Выбрать главу

— Эмиль, — продолжал фабрикант, — я не собираюсь тебя упрекать, но твоей безразличной и вялой покорности я предпочел бы твердый отпор. Если бы я мог предвидеть, что ты впустую потеряешь время, я сумел бы придумать что-либо иное. Ведь я уже говорил тебе: время — драгоценнейший из всех капиталов, а эти два года ничего не дали для развития твоих способностей и, следовательно, для твоего будущего.

— Льщу себя надеждой, что это не совсем так, — сказал Эмиль со смешанным выражением смирения и гордости. — Смею вас уверить, батюшка, что я много работал, много читал, много размышлял и, могу сказать, кое-что приобрел за время моего пребывания в Пуатье!

— О, я хорошо знаю, что ты читал и что изучал, Эмиль. Во всяком случае, я заметил бы это сам по твоим письмам, если б даже ты мне этого не сказал. И я заявляю тебе, что вся эта хваленая философско-метафизико-политико-экономическая наука, по моему разумению, самое пустяковое, ложное, туманное и нелепое, чтоб не сказать — опасное занятие для молодых людей. Да что говорить, будь я сторонним наблюдателем, я бы хохотал до упаду над твоими последними письмами, но как отец я испытывал смертельное огорчение. И вот, увидев, что ты оседлал нового конька и опять собираешься пуститься в заоблачные дали, я решил вызвать тебя сюда на время, а может быть и навсегда, если мне не удастся вернуть тебя к здравому смыслу.

— Отец, ваши жестокие насмешки и презрение не только оскорбляют мое самолюбие — они ранят меня в самое сердце! Пусть вы не согласны со мною — я готов выслушать осуждение моим верованиям. Но вот, впервые в жизни, я ощутил потребность излить перед вами мои думы и чувствования и осмелился сделать это, а вы отталкиваете меня своей иронией… Мне горько это, и я страдаю сильнее, чем вы думаете!..

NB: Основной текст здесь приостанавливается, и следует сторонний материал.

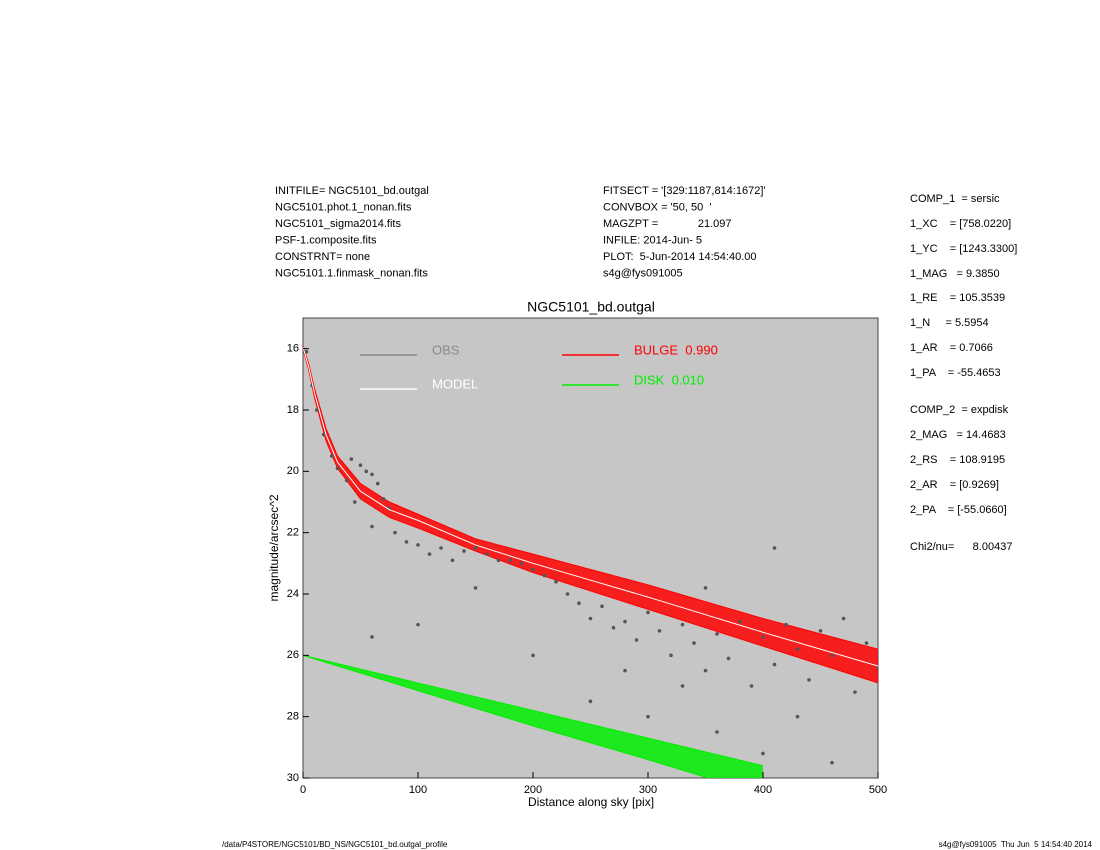 The image size is (1100, 850). I want to click on x-tick-label: 0, so click(303, 790).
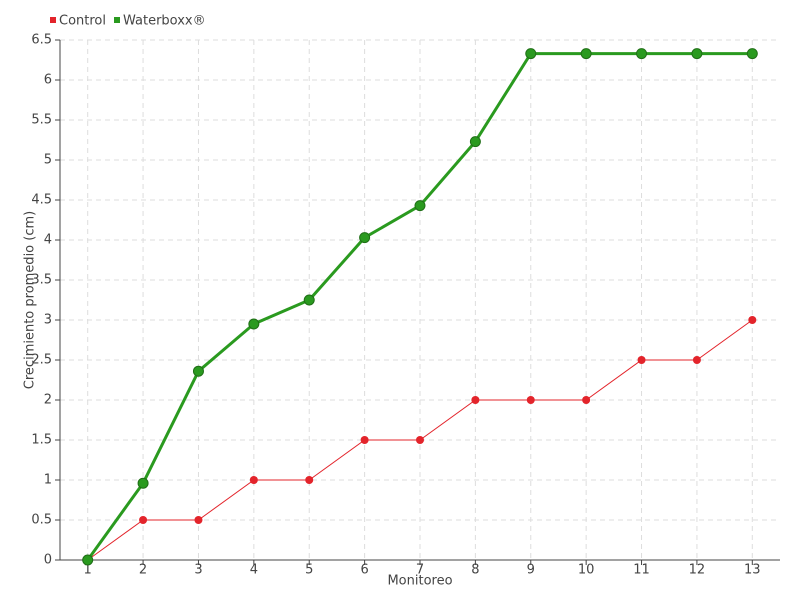 This screenshot has height=600, width=800. Describe the element at coordinates (364, 570) in the screenshot. I see `x-tick-label: 6` at that location.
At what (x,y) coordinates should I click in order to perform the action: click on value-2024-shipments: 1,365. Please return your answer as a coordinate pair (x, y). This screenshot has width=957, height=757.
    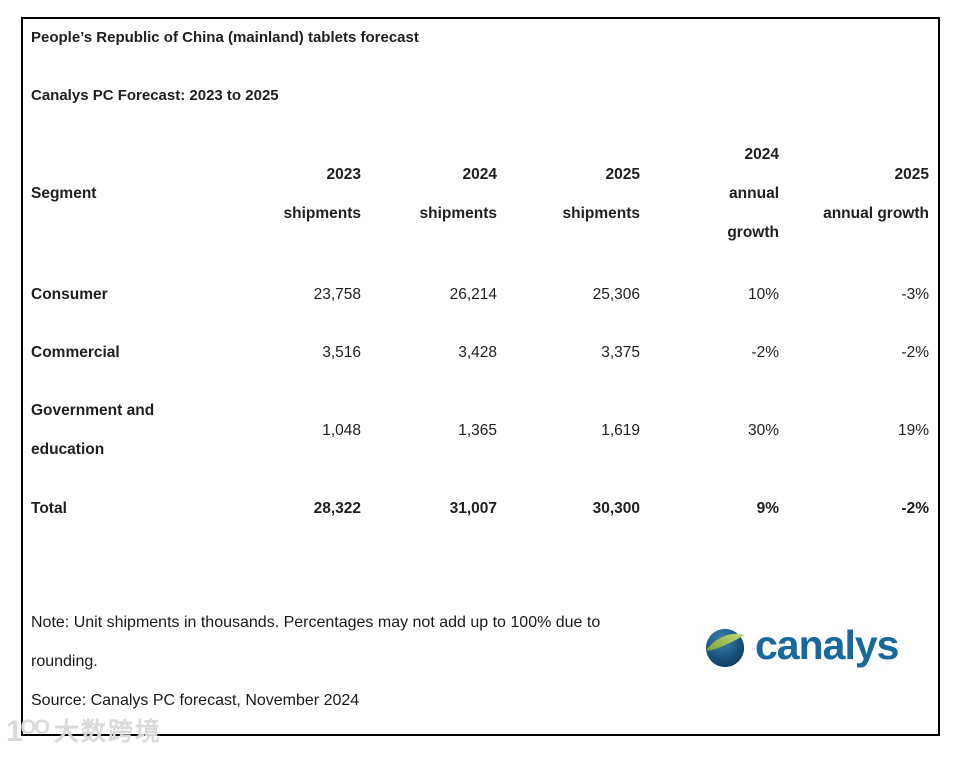
    Looking at the image, I should click on (478, 430).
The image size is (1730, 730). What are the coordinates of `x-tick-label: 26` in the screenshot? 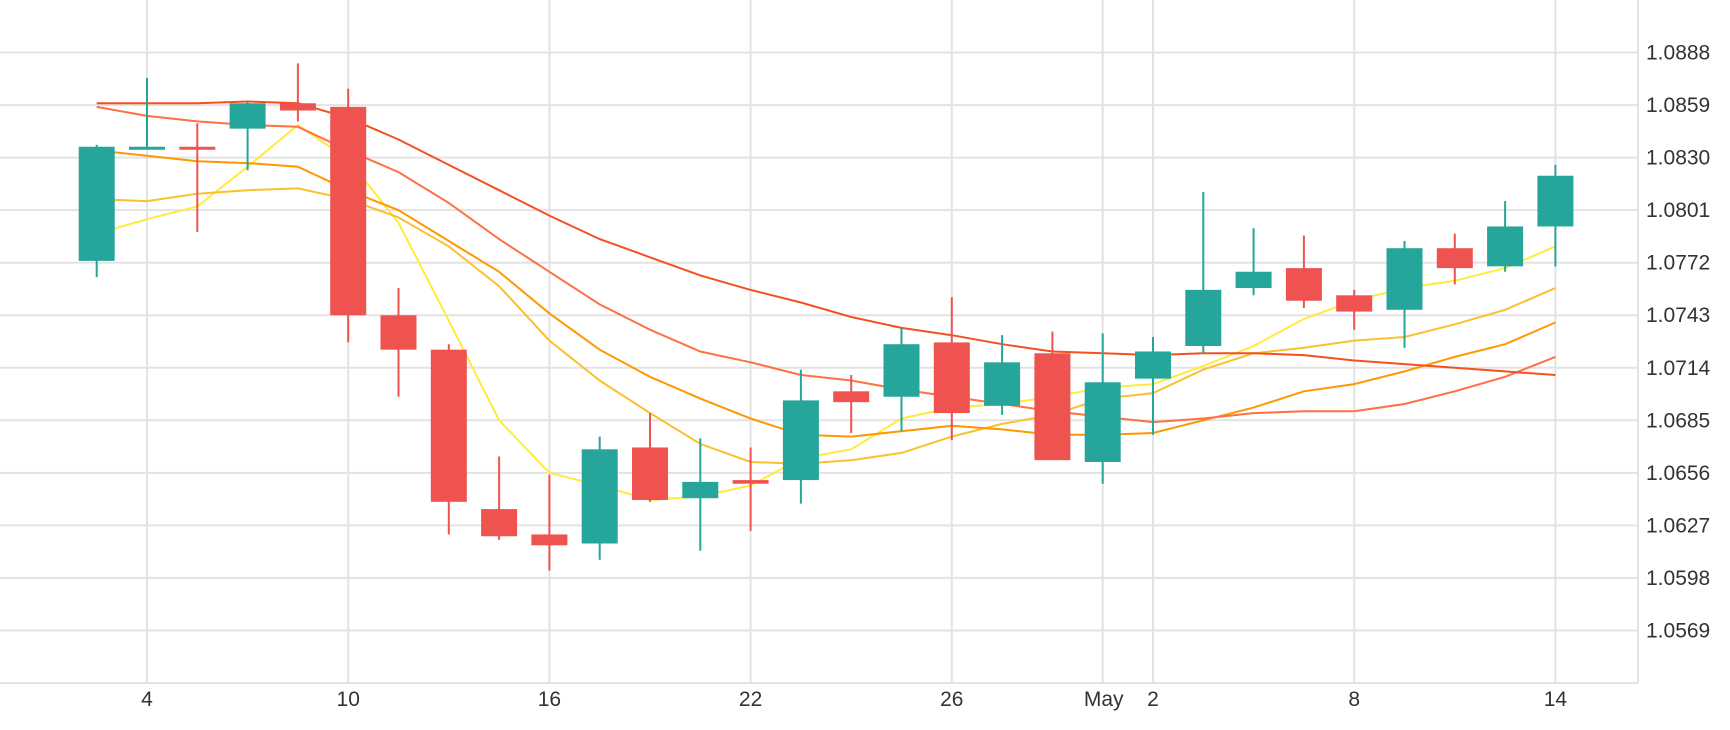 It's located at (952, 700).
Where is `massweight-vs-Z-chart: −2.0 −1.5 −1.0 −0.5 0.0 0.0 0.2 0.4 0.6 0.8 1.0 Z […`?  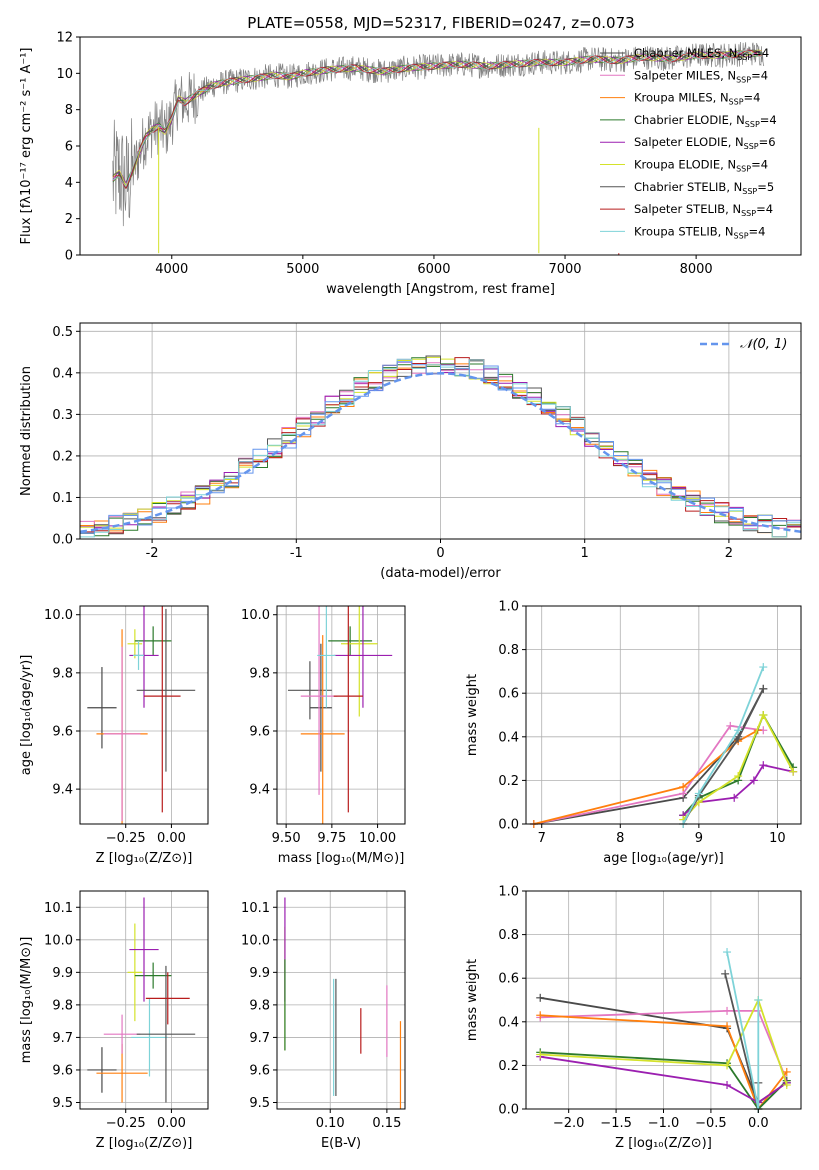
massweight-vs-Z-chart: −2.0 −1.5 −1.0 −0.5 0.0 0.0 0.2 0.4 0.6 0.8 1.0 Z [… is located at coordinates (634, 1018).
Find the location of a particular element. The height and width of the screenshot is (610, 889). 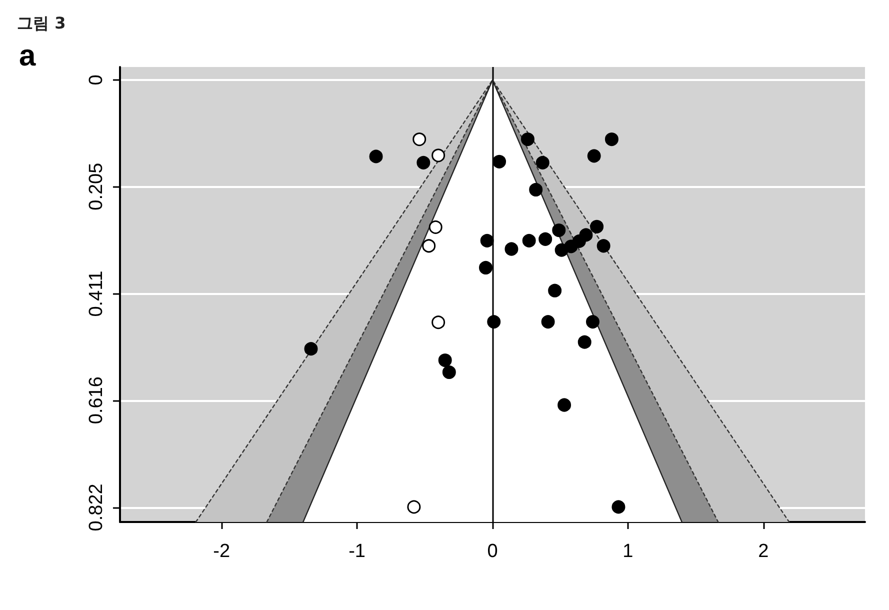

chart-subtitle: a is located at coordinates (28, 56).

— В этой ребяческой кротости больше гордыни, нежели ты полагаешь. Разве я не твой отец? Не лучший твой друг? Разве не обязан я высказать тебе всю правду, когда ты обманываешься, и возвратить тебя на путь истины, когда ты введен в заблуждение? Полно! К чему ложное самолюбие, ему нет меж нами места! Я ценю твой ум более, нежели ты сам, и потому не хочу, чтоб ты питал его дурной пищей. Выслушай меня, Эмиль. Я знаю, что У нынешних молодых людей повелось рядиться в тогу законодателей, философствовать по любому поводу, печься об изменении порядков, которые переживут их, изобретать какую-то новую религию, новое общество, новую мораль. Воображение тешится этими мечтами — впрочем, весьма невинными, коль скоро они преходящи. Но все это хорошо только для школьников, и, прежде чем разрушать общество, следует хорошенько изучить его и пожить в нем; тогда станет ясно, что общество представляет большую ценность, чем мы, грешные, и что самое благоразумное — это суметь подчиниться ему и терпеть его законы. Ты уже вышел из того возраста, когда позволительно бесплодно расточать свои желания и помыслы, обращая их на предметы неосновательные. Я хотел бы, чтоб ты приблизился к действительной, реальной жизни. Чем впустую изощряться в критике законов, правящих обществом, не лучше ли изучить их смысл и найти им применение? Если изучение их, напротив, вызовет у тебя досаду и ты разочаруешься в истине — бросай ученье и попытайся найти какое-либо полезное занятие, к которому ты чувствуешь себя пригодным. Послушай, Эмиль! Мы встретились здесь, чтобы понять друг друга и окончательно договориться. Никакого пустозвонства, никаких поэтических разглагольствований, направленных против неба и людей! Мы лишь ничтожные создания, однодневки, нам нет времени вопрошать судьбу о том, что было до нашего краткого пребывания на земле и что ждет нас после него. Этой загадки нам не разрешить вовек. Наш долг — долг верующего — без устали трудиться на этой земле и безропотно ее покинуть. Мы отвечаем за свои дела перед уходящим поколением, которое воспитало нас, и перед грядущим, которое воспитываем мы. Вот почему семейные узы священны, а право наследования нерушимо, невзирая на все ваши прекрасные коммунистические теории, которые всегда были мне непонятны, ибо они незрелы, и пройдут еще века и века, прежде нежели человечество сможет их принять. Что же ты собираешься делать? Отвечай!

— Не знаю, — ответил Эмиль, подавленный узостью этих взглядов, сухостью и обилием общих мест, преподнесенных с таким высокомерным пренебрежением и с такой непримиримостью. — Вы так смело решаете вопросы, для ответа на которые мне понадобится, быть может, целая жизнь, что я не в состоянии следовать за вами в этой стремительной спешке к неведомой цели.